Edit: Apple does not have such a keyboard and as you would know iOS does not allow custom keyboards. Anything suggested is a workaround.
Apple now allows custom keyboards in iOS 8.
https://itunes.apple.com/us/app/cantonotes-jyutping-annotator/id354063453?mt=8 might also work for you.
If you're asking for a jyutping IME you should specifically say so.
From my own research jyutping is quite new and if it has any IMEs at all they are not yet popular and not available on iDevices at all.
The input method that's popular in Hong Kong is called "cangjie". It is based on the shapes the characters are made from and not based on phonetics. I briefly tried to teach it to myself after learning both Pinyin and Zhuyin IMEs but I gave up. It has a much steeper learning curve because there are many principles you must learn. I believe it is much faster for touch typists because it doesn't require (much?) interaction with "candidate lists". But this doesn't help you much.
If you were using an open device like a PC or an Android device you could probably find a Jyutping IME somebody made for their own needs. iDevices are closed and do not allow third party IMEs but maybe you can try to persuade Apple to make one.
I had a look around and there are indeed jyutping IMEs available for just about every OS and device, except iOS. Sorry )-:
If you are a iPhone user:
"Settings -- General -- Keyboard -- International Keyboards -- Add New Keyboard"

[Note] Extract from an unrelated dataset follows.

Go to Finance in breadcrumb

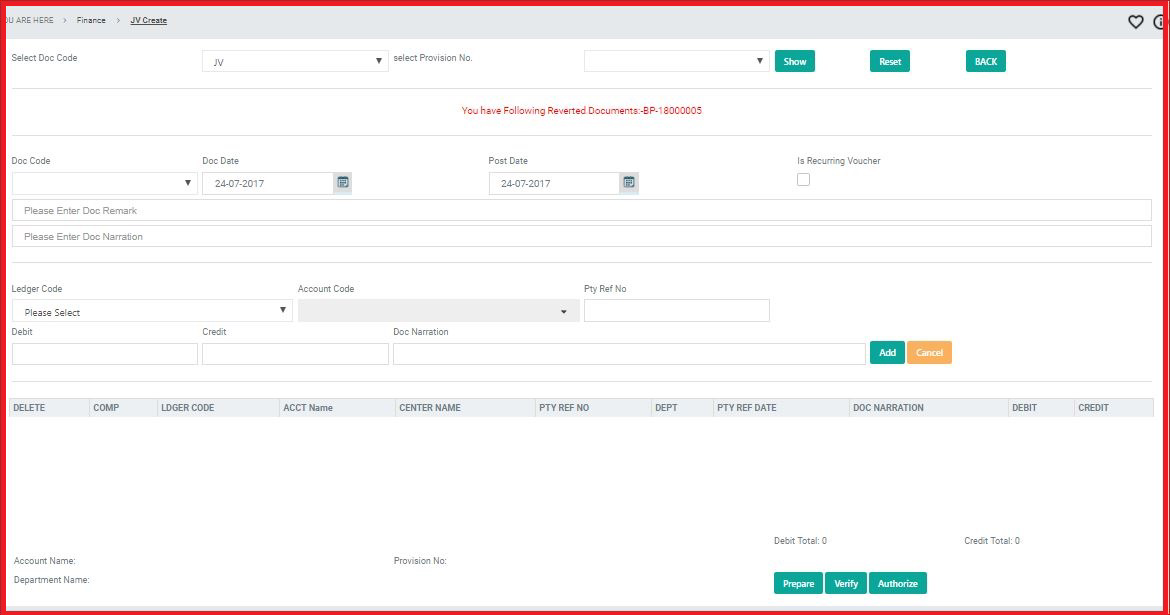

There should be four "Chinese - Traditional" keyboards: Stroke, Handwriting, Cangjie, Zhuyin. I recommend Handwriting. You just write Cantonese characters like 冇, 喺, 瞓, etc.. The system recognizes them.

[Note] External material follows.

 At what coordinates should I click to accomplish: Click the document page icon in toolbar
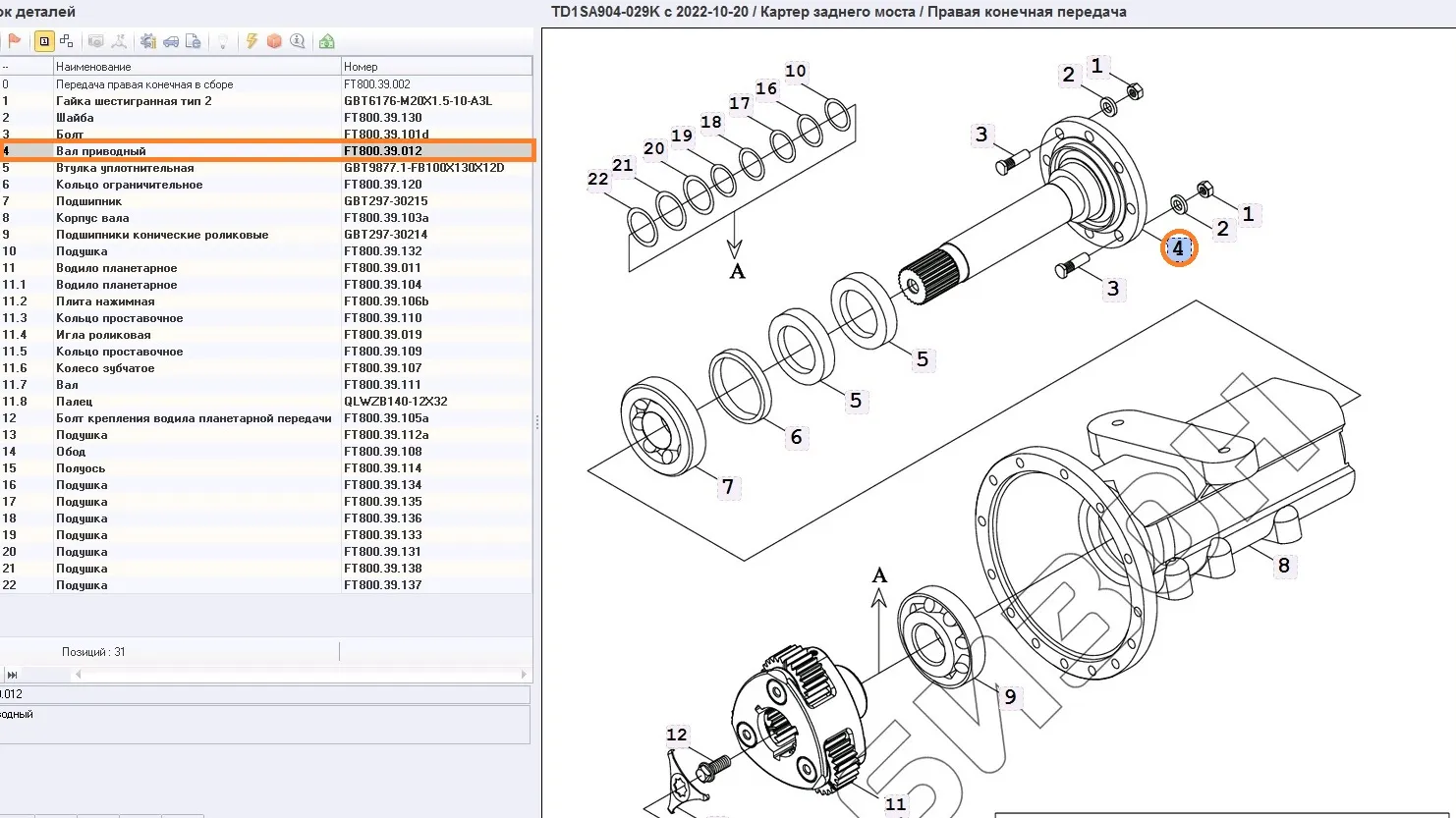click(194, 41)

I too try to find out if I can communicate with my friend in Guangdong in Cantonese via iMessage. The "problem" in the end, is about a "national" language versus a "regional" dialect. This matter goes beyond language. I'm proud of being a native Cantonese speaker and I am equally proud of being able to speak putonghua (Mandarin Chinese) which I learned on my own.